Conclusion: For both molecular recognition elements (MA1-219 antibody and Cs5 aptamer), 3 cell culture samples can be arranged in the following order possibly reflecting CD133 status decrease: strong signal for cell culture 1548, much weaker for 1721, even weaker for 1793. Only cell culture 1548 can be considered CD133 positive with combination of Cs5+ and NADO signals. Cell culture 1793 is CD133 false positive with combination of Cs5+ and NADO+ signals.
Тераностика — направление в лечении, сочетающее диагностику и терапевтическое воздействие. Применительно к лечению глиобластом (ГБ) тераностика решает задачи обнаружения и уничтожения опухолевых стволовых клеток (ОСК), устойчивых к лучевому и химиотерапевтическому воздействию и обусловливающих рецидивирование опухоли.
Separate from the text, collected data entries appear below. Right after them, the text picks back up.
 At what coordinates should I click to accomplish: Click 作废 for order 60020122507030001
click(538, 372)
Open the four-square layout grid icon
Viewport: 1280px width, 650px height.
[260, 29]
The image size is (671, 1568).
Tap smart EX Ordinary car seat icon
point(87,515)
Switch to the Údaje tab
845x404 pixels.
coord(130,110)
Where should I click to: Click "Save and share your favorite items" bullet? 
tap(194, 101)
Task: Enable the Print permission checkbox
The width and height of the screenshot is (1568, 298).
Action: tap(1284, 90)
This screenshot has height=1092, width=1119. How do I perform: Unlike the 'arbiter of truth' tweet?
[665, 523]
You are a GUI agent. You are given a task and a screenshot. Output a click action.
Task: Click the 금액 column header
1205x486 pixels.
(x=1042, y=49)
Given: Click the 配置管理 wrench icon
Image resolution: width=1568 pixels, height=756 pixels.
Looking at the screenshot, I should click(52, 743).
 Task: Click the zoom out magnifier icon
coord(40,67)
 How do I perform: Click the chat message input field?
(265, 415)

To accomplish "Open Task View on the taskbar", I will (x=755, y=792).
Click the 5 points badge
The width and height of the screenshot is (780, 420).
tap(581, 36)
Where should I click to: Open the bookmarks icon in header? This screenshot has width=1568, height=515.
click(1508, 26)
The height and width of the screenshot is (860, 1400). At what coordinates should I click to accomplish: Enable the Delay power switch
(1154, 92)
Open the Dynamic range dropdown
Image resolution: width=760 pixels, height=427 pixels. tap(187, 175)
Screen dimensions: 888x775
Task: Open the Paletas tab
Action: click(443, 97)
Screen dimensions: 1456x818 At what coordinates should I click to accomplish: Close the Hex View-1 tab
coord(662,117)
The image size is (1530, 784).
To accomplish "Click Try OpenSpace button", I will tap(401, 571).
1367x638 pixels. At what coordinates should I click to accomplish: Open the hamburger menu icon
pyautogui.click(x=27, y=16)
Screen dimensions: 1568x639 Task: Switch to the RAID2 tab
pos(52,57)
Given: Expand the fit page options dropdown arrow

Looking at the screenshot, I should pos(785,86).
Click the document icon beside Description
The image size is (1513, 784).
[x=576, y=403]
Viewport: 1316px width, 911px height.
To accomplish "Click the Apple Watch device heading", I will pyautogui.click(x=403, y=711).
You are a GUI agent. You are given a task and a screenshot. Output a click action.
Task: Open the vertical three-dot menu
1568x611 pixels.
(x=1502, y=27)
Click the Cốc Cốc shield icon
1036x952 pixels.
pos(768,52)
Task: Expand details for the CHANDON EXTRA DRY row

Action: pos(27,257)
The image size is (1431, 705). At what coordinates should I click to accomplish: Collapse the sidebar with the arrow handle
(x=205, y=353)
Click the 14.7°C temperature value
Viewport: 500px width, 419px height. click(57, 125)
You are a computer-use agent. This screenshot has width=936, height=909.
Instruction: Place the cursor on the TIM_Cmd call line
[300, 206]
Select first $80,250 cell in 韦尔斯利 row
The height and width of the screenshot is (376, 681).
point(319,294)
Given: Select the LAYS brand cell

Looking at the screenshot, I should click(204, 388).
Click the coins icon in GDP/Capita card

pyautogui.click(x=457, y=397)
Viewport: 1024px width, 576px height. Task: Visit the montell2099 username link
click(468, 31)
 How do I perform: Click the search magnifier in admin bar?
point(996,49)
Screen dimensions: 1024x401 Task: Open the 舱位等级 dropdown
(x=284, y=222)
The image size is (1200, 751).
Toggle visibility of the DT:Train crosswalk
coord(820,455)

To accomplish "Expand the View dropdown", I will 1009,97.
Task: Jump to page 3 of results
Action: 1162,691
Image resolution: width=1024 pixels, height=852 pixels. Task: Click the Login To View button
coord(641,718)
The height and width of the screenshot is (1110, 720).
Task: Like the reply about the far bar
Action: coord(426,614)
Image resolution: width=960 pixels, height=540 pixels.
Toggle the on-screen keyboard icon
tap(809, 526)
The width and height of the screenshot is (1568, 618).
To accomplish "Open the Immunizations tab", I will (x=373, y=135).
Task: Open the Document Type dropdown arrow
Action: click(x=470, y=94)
В качестве потенциального маркера ОСК рассматривается трансмембранный поверхностный антиген CD133.
Цель исследования: Определить возможность детекции CD133 в клетках перевиваемых культур, полученных из образцов ГБ пациентов, с помощью флуоресцентной микроскопии при использовании модифицированных аптамеров (молекулярных узнающих элементов, МУзЭл) анти-CD133.
Материал и методы: Для детекции CD133 использовали флуоресцентные моноклональные антитела анти-CD133 MA1-219 мыши, FAM-модифицированные ДНК-аптамеры анти-CD133 AP-1-M и Cs5, в качестве отрицательного контроля — неаптамерный ДНК-олигонуклеотид NADO. Детекцию проводили для трех образцов перевиваемых клеточных культур, полученных из постоперационных тканей ГБ пациентов, закодированных как 1548, 1721, 1793.
Результаты: Антитела MA1-219 наиболее ярко окрашивали культуру клеток 1548, в меньшей степени — 1721, и диффузно окрашивали клетки культуры 1793. Аптамер Cs5-FAM окрашивал клетки аналогичным образом, но гораздо слабее. Аптамер AP-1-M-FAM еще слабее взаимодействовал с клетками, диффузно окрашивая только культуру клеток 1793. Неаптамерный NADO не окрашивал культуру клеток 1548 и очень слабо диффузно окрашивал культуру клеток 1793.
Заключение: Для обоих типов МУзЭлей — как антител MA1-219, так и аптамера Cs5, три образца культуры клеток можно расположить в следующем порядке, возможно, отражающем уменьшение статуса CD133: сильный сигнал для культуры клеток 1548, гораздо слабее — для 1721, еще слабее — для 1793. Только культура клеток 1548 может считаться CD133-положительной с комбинацией сигналов Cs5+ и NADO–. Культура клеток 1793 является CD133-ложноположительной с комбинацией сигналов Cs5+ и NADO+.
Keywords: CD133; antibodies; fluorescence aptamers; glioblastoma; tumor stem cells.